▶ _INFORMATION_:
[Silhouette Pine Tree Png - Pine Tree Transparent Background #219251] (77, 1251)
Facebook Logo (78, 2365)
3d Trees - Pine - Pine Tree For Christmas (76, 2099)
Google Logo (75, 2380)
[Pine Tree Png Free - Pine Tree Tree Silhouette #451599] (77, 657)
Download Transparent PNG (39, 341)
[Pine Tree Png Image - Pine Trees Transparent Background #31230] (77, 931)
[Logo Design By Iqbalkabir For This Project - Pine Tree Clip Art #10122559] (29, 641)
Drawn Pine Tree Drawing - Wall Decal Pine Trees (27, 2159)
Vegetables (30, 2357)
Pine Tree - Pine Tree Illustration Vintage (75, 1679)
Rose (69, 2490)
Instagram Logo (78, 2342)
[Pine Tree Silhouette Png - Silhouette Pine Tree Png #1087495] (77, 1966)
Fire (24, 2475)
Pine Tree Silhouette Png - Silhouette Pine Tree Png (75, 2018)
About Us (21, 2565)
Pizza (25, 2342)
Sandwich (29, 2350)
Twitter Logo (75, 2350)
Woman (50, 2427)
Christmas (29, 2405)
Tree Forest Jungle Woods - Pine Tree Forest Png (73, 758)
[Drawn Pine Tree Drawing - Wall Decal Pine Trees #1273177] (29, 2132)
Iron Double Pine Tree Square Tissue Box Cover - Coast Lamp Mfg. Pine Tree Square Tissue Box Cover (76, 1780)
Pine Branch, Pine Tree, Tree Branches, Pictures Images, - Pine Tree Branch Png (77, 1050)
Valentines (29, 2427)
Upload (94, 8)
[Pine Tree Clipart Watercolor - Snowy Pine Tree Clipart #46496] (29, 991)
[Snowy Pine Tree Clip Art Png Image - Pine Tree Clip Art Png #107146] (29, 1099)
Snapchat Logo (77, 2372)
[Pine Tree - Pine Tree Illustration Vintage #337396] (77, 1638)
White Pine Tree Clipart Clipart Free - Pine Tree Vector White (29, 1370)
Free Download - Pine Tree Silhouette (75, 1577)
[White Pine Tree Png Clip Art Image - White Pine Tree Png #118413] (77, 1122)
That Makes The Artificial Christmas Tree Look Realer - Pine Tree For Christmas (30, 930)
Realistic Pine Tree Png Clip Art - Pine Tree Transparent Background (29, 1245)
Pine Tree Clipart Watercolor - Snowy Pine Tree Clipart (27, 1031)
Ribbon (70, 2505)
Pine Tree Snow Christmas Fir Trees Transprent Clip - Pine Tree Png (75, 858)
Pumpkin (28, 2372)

▶ _EXERCISE OBJECTIVE_:
Your answer must be the line holding "Pine Tree Snow" and every later line of the entries above, written out exactly, and nothing else.

▶ _EXPECTED OUTPUT_:
Pine Tree Snow Christmas Fir Trees Transprent Clip - Pine Tree Png (75, 858)
Pumpkin (28, 2372)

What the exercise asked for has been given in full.